= DOCUMENT =
:::
# Hybrid Search with LangChain

This notebook demonstrates how to build a hybrid search pipeline using LangChain, Elasticsearch, and SentenceTransformers embeddings. You will learn how to index FAQ documents, generate semantic embeddings, and perform advanced retrieval that combines both vector (semantic) and keyword (lexical) search.

**Notebook Overview:**
- Install and import all required libraries and packages.
- Load and embed FAQ documents using a transformer model.
- Set up an Elasticsearch index to store both text and vector representations.
- Index documents and perform hybrid search queries that leverage both semantic and keyword matching.
- Use LangChain's abstractions to simplify retrieval and evaluation workflows.
- Evaluate retrieval performance using standard information retrieval metrics (Hit Rate, MRR).

**Why use LangChain?**
- **Unified Abstractions:** LangChain provides high-level interfaces for connecting to vector stores, retrievers, and embedding models, reducing boilerplate code.
- **Hybrid Search Support:** Easily combine vector and keyword search strategies for more robust and accurate retrieval.
- **Extensibility:** LangChain integrates with a wide range of backends (Elasticsearch, Pinecone, FAISS, etc.) and supports custom pipelines.
- **Productivity:** Simplifies complex retrieval workflows, making it easier to experiment, prototype, and scale advanced RAG (Retrieval-Augmented Generation) systems.
:::
= AVAILABLE DATA =
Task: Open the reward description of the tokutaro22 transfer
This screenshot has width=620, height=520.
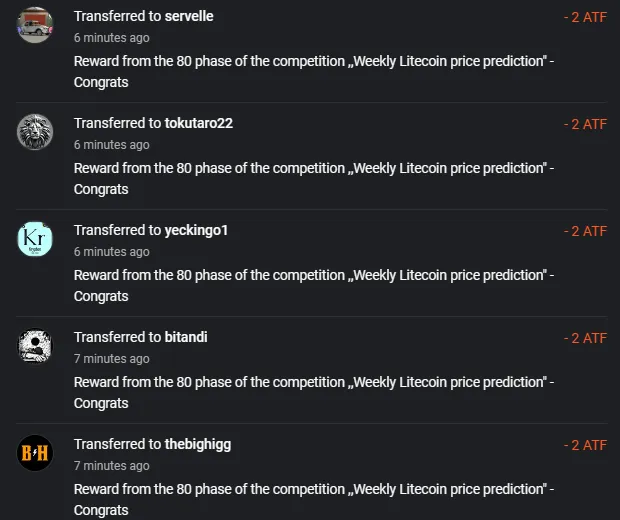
:::
= EXERCISE INSTRUCTIONS =
1) According to the hybrid search notebook text, which metrics are used to evaluate retrieval performance?
2) Write the next part of the hybrid search notebook text, starting after its final bullet point about productivity.
The material placed after the hybrid search notebook text was taken from a separate source.

= REPLIES =
1) Hit Rate and MRR.

2)
By the end of this notebook, you will understand how to leverage LangChain to build powerful hybrid search solutions that combine the strengths of semantic and lexical retrieval. Start by installing the necessary LangChain and related packages for hybrid search with Elasticsearch and HuggingFace embeddings

In [None]:
%%pip install -qU langchain langchain-elasticsearch langchain-huggingface

In [None]:
import json
import pandas as pd
from tqdm.auto import tqdm
from sentence_transformers import SentenceTransformer
from elasticsearch import Elasticsearch

## 1. Indexing stage

### Load FAQ Documents and Embedding Model
Load the FAQ documents from a JSON file into a Python list and the SentenceTransformer model to generate vector embeddings for the FAQ documents and user queries.

In [None]:
with open('documents-with-ids.json', 'rt') as f_in:
    documents = json.load(f_in)

In [None]:
model_name = 'multi-qa-MiniLM-L6-cos-v1'
model = SentenceTransformer(model_name) 



### Generate Embeddings for Each Document
This cell generates vector embeddings for the question, answer text, and their concatenation for each FAQ document. These embeddings are used for semantic search.

In [None]:
for doc in tqdm(documents):
    question = doc['question']
    text = doc['text']
    qt = question + ' ' + text

    doc['question_vector'] = model.encode(question)
    doc['text_vector'] = model.encode(text)
    doc['question_text_vector'] = model.encode(qt)

  0%|          | 0/948 [00:00<?, ?it/s]

### Set Up Elasticsearch Index
This cell connects to a local Elasticsearch instance and creates an index with the appropriate settings and mappings for storing the embedded FAQ data.

In [None]:
es_client = Elasticsearch('http://localhost:9200')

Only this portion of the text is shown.